**EXERCISE OBJECTIVE**
The full set of lines below has to be duplicated exactly, with no picture kept.

[Collected data]
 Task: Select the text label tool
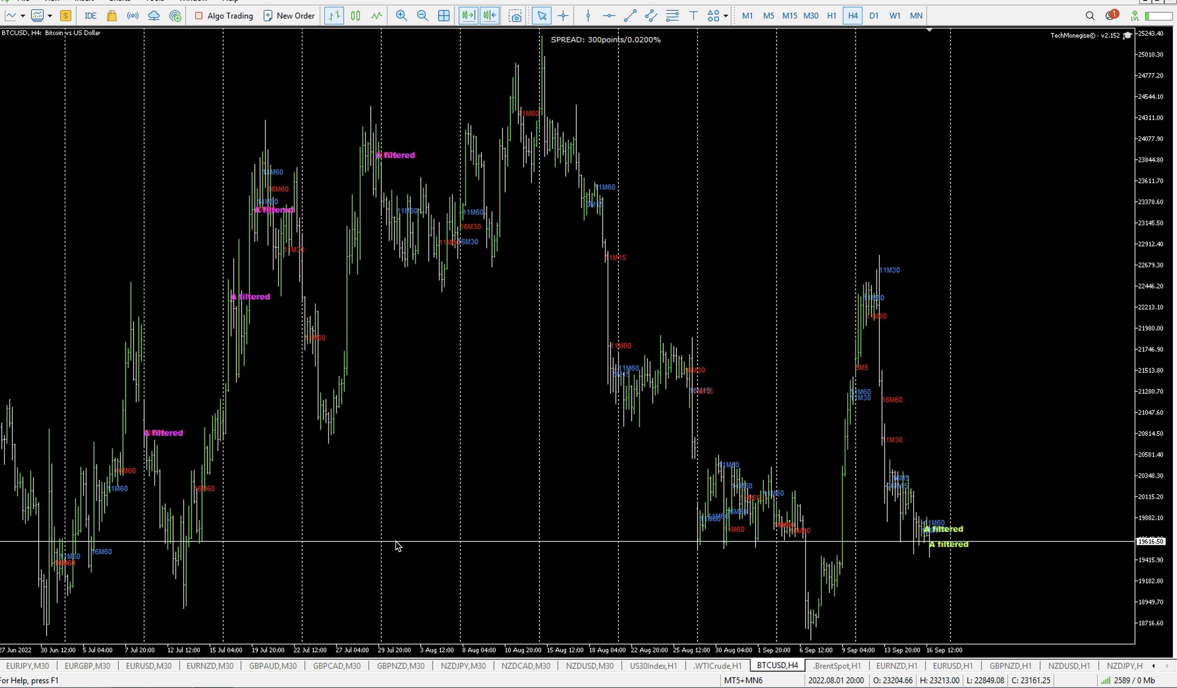[693, 16]
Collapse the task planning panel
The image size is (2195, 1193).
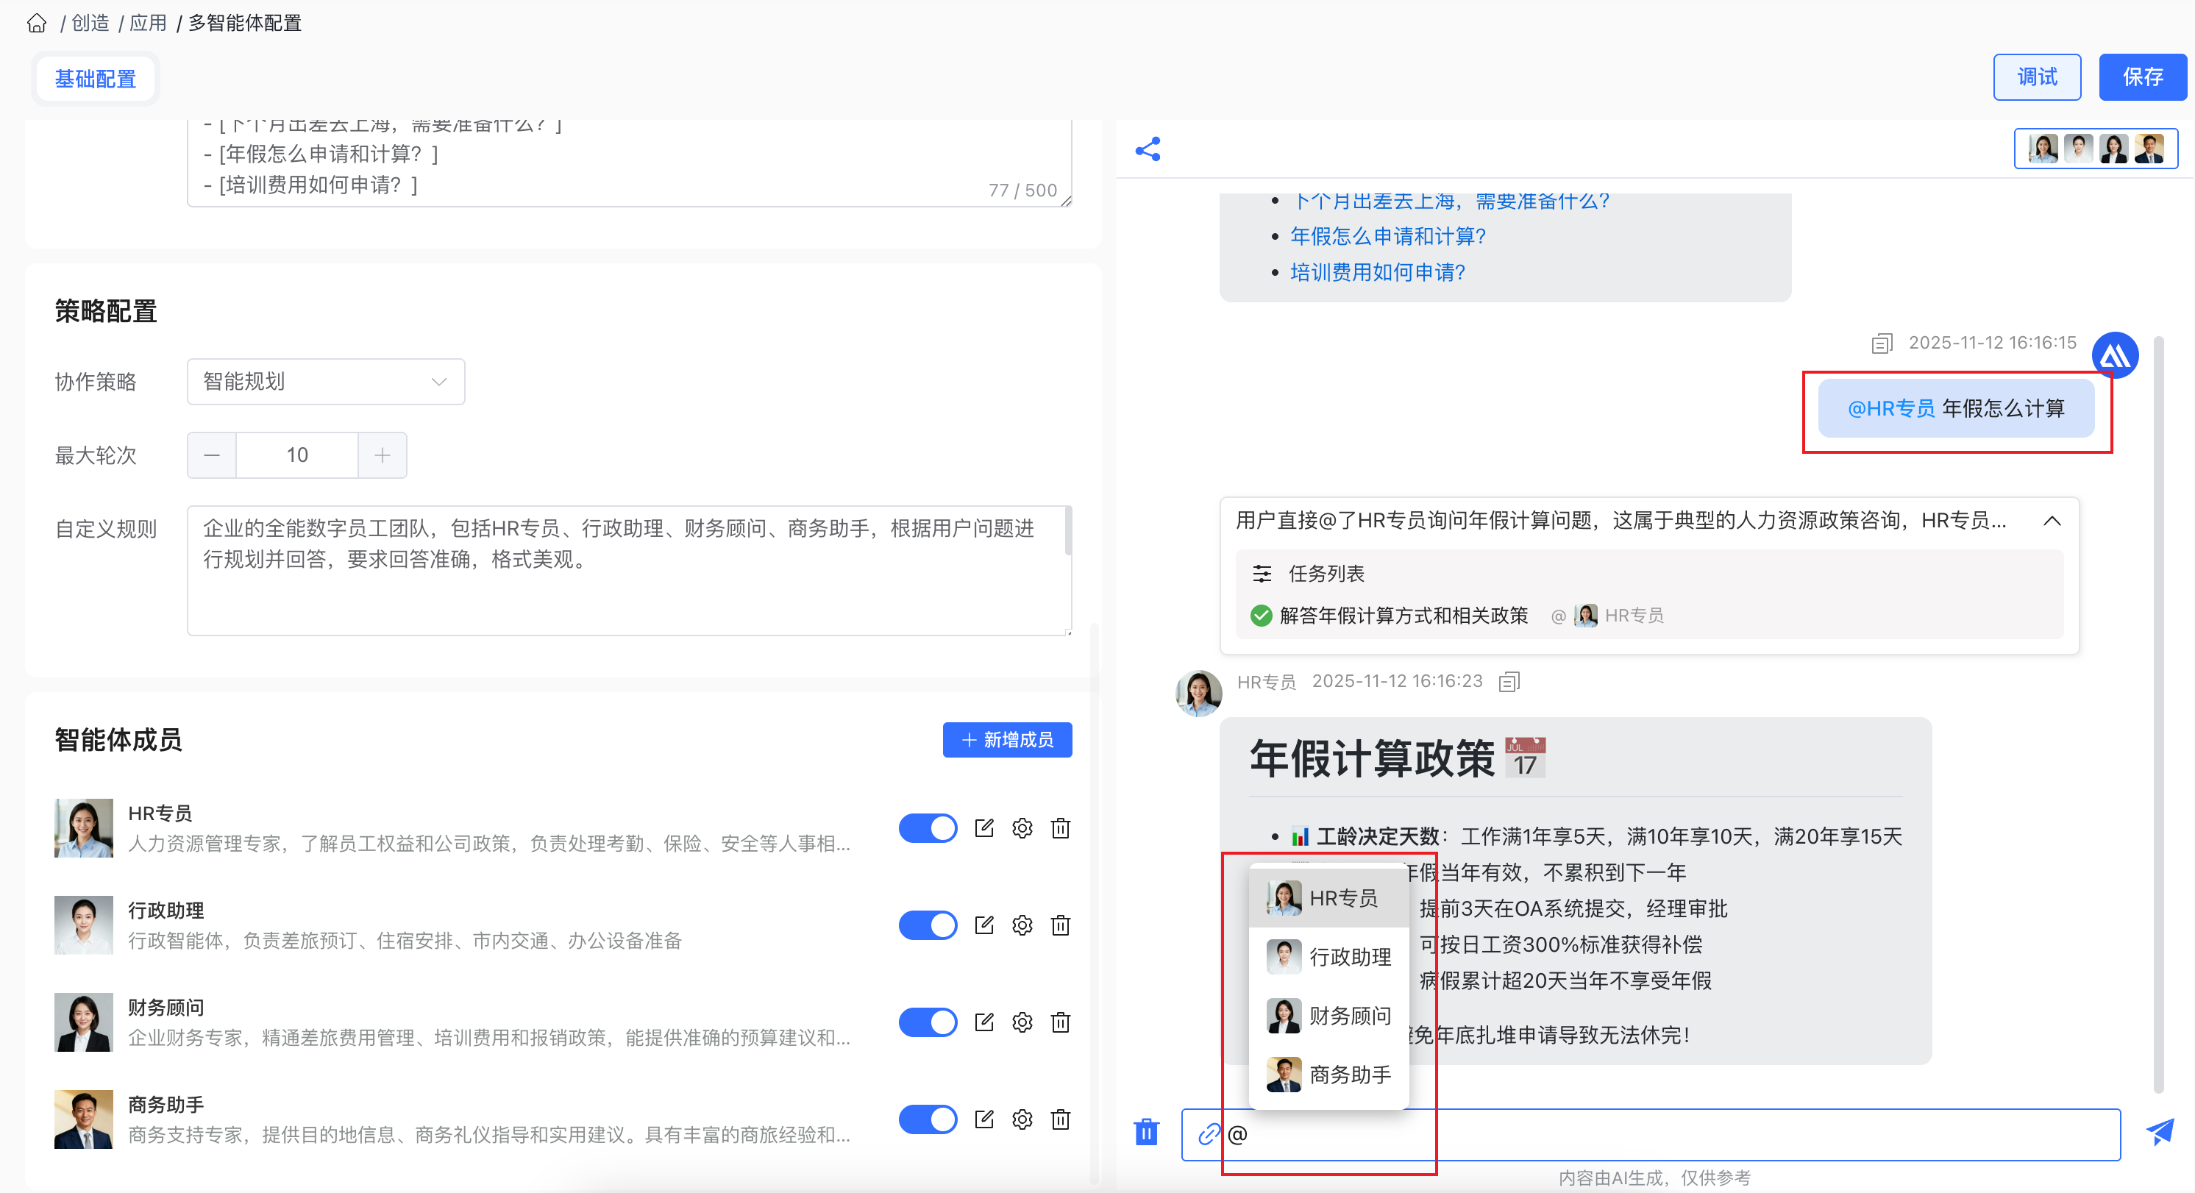pyautogui.click(x=2052, y=521)
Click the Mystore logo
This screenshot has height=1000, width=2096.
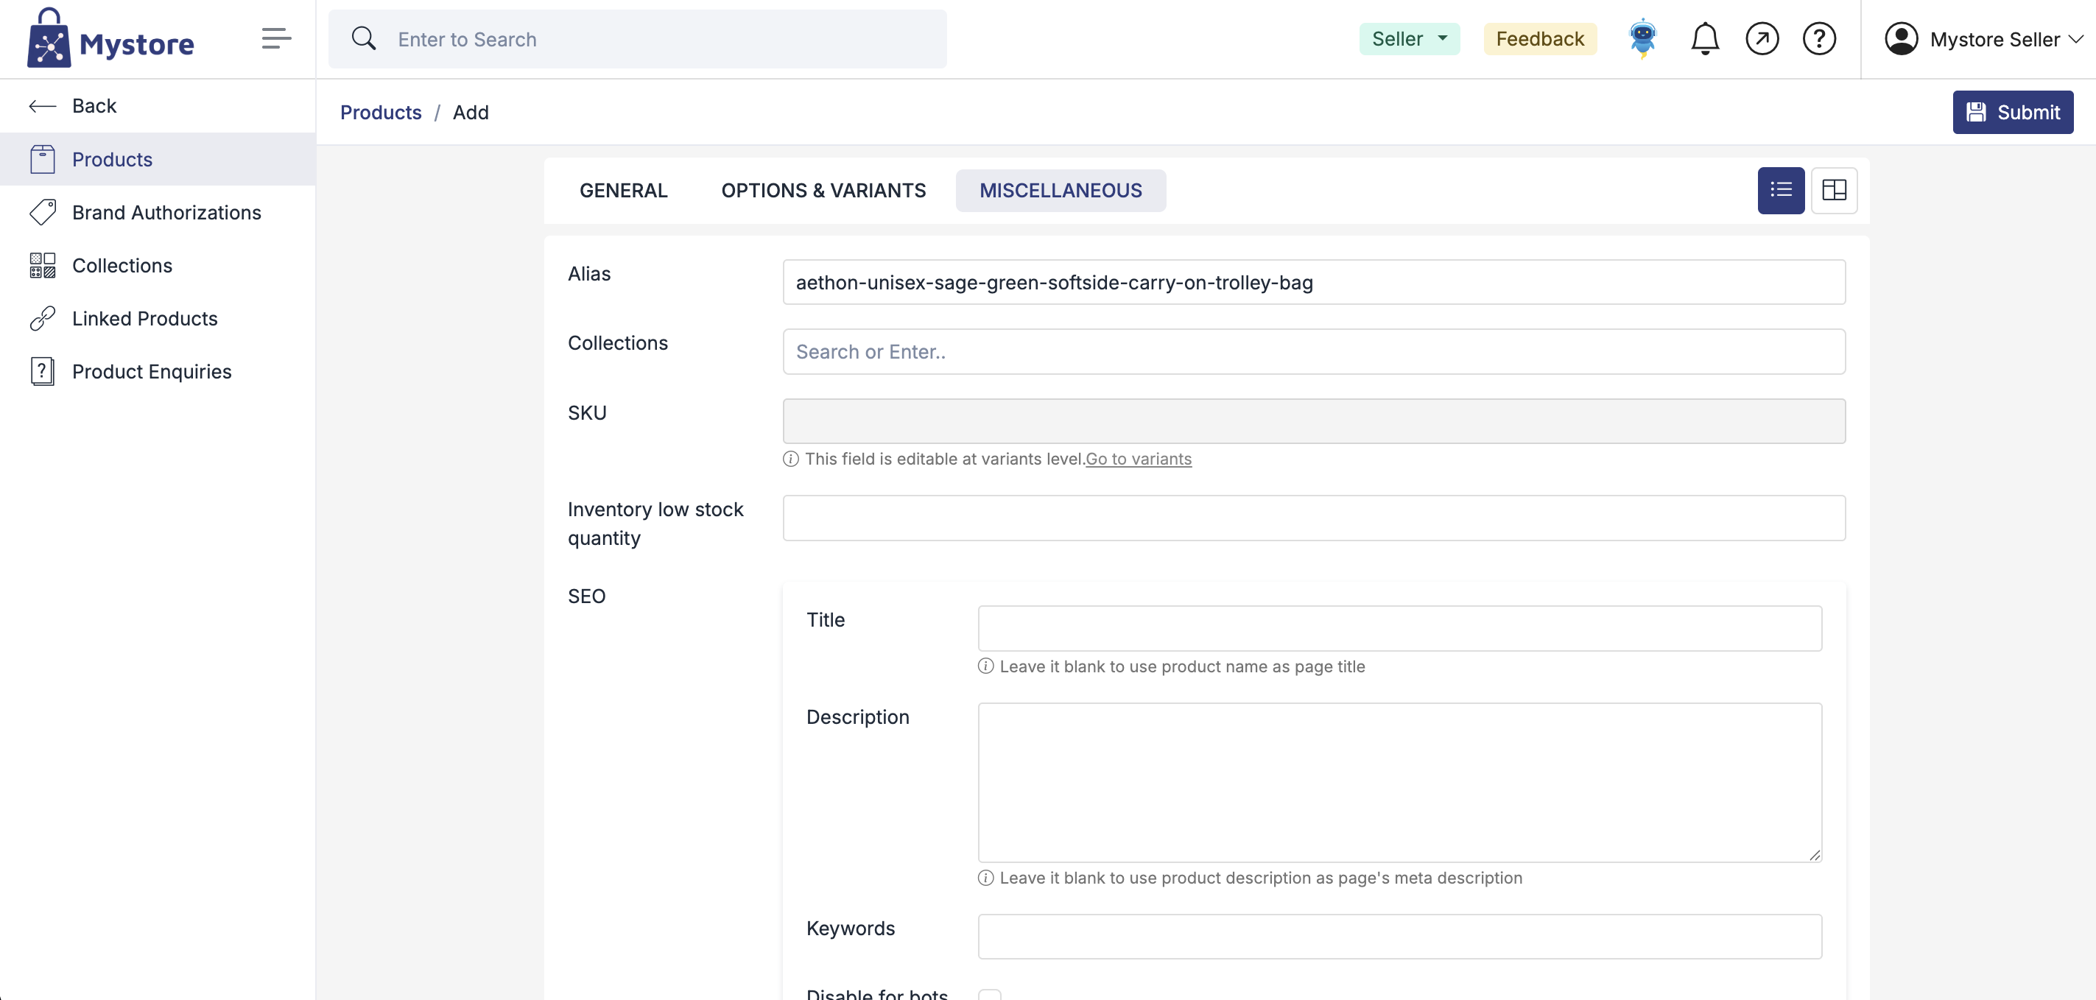[x=111, y=39]
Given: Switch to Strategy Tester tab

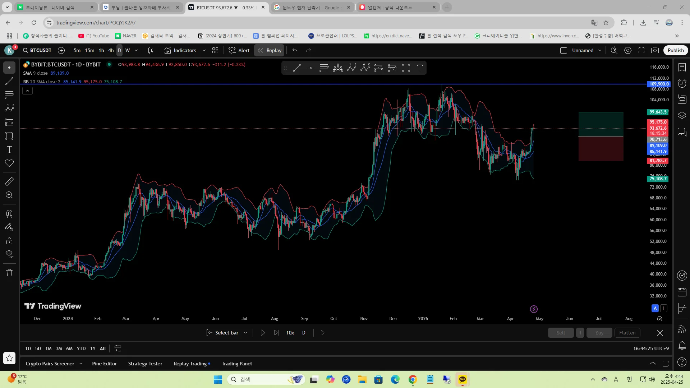Looking at the screenshot, I should [x=145, y=364].
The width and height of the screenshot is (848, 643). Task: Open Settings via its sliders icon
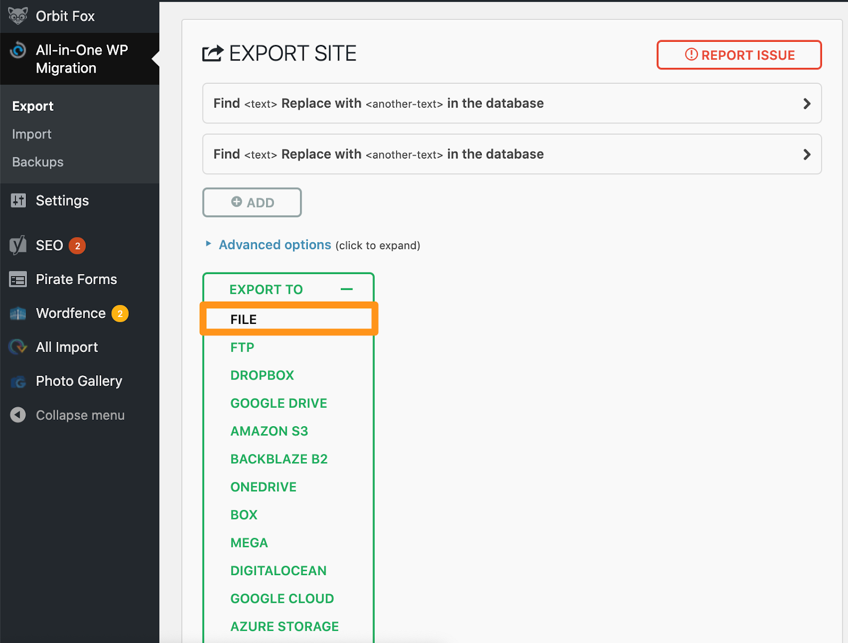(x=17, y=200)
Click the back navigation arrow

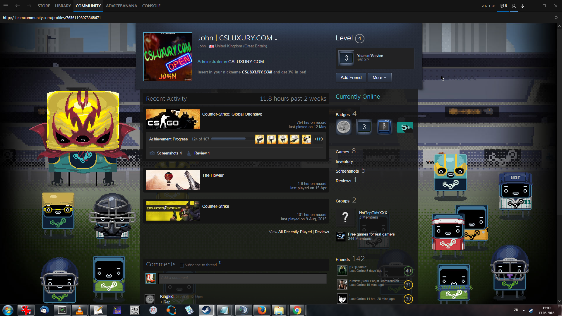coord(18,6)
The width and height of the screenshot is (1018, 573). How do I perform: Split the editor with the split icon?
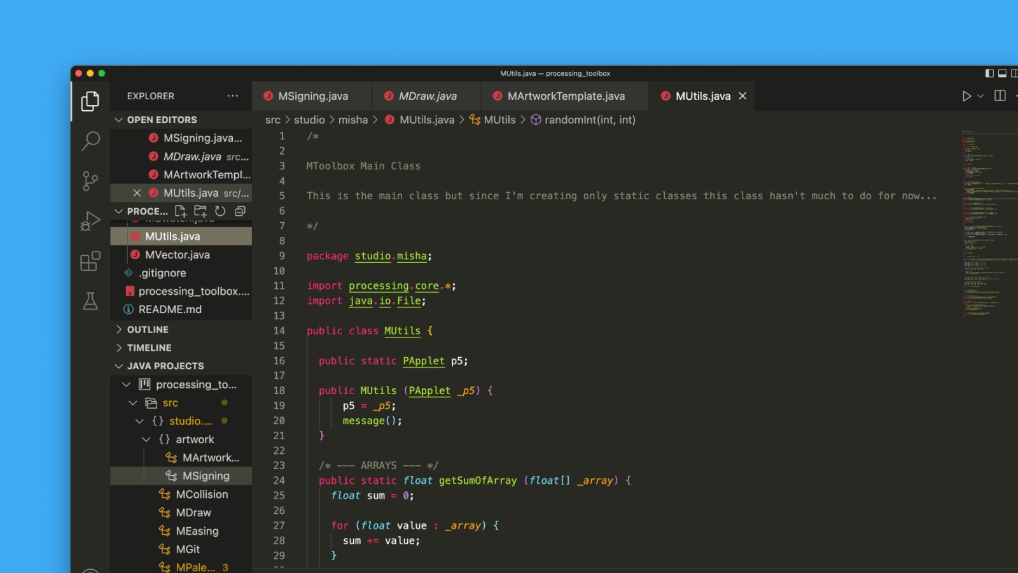point(1000,96)
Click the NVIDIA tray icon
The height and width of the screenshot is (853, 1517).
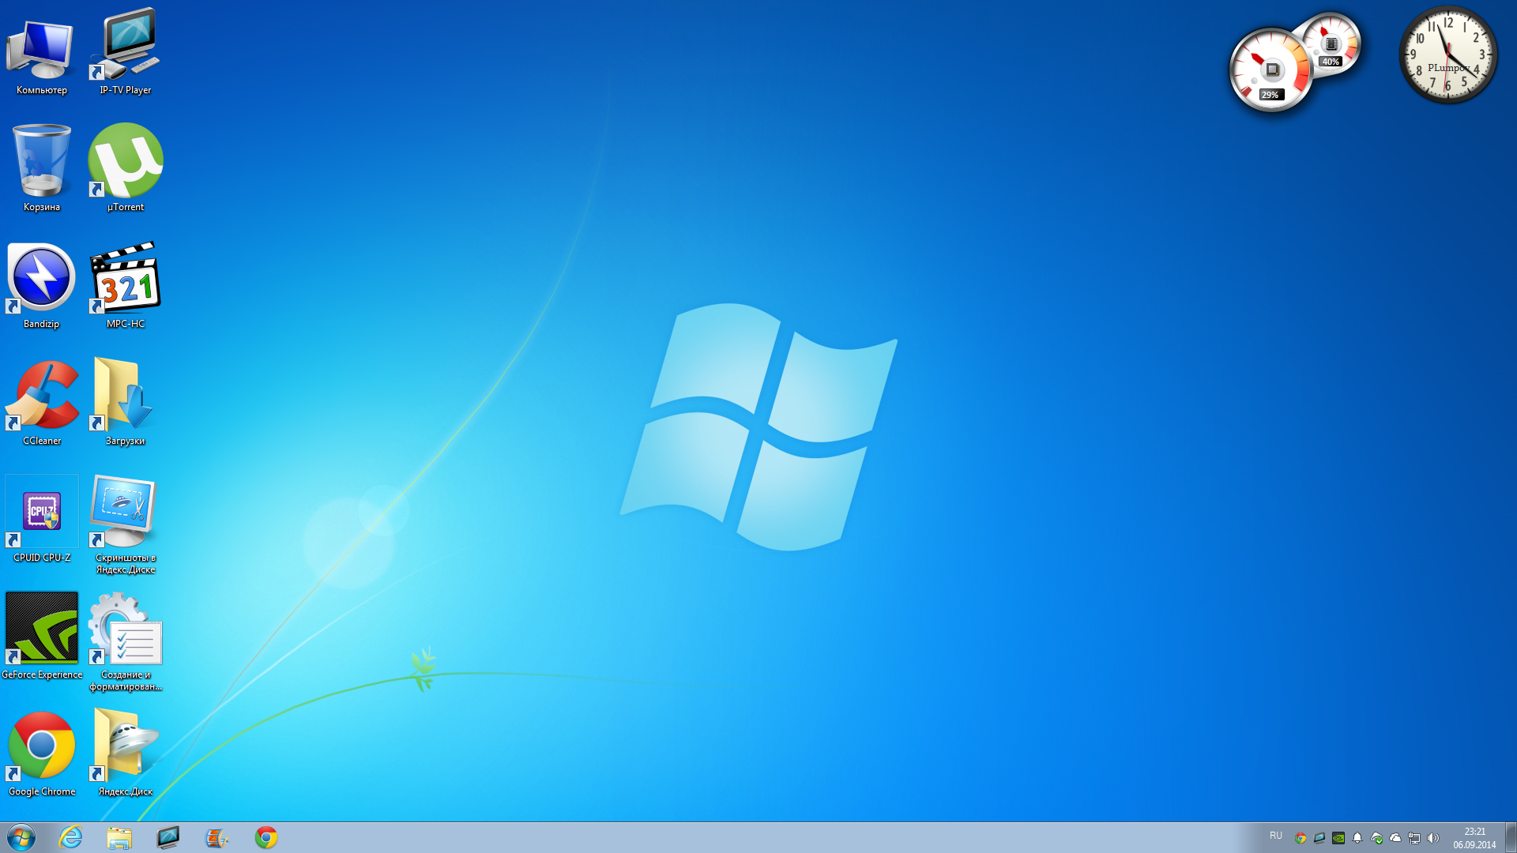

**REPLY TO THE EXERCISE**
 Task: Select the text label tool
[693, 16]
Collapse the task planning panel
The image size is (2195, 1193).
pyautogui.click(x=2052, y=521)
Click the Mystore logo
This screenshot has height=1000, width=2096.
[x=111, y=39]
Given: Switch to Strategy Tester tab

Looking at the screenshot, I should [x=145, y=364].
The width and height of the screenshot is (848, 643). Task: Open Settings via its sliders icon
(x=17, y=200)
Click the back navigation arrow

coord(18,6)
The width and height of the screenshot is (1018, 573). How do I perform: Split the editor with the split icon?
point(1000,96)
Click the NVIDIA tray icon
The height and width of the screenshot is (853, 1517).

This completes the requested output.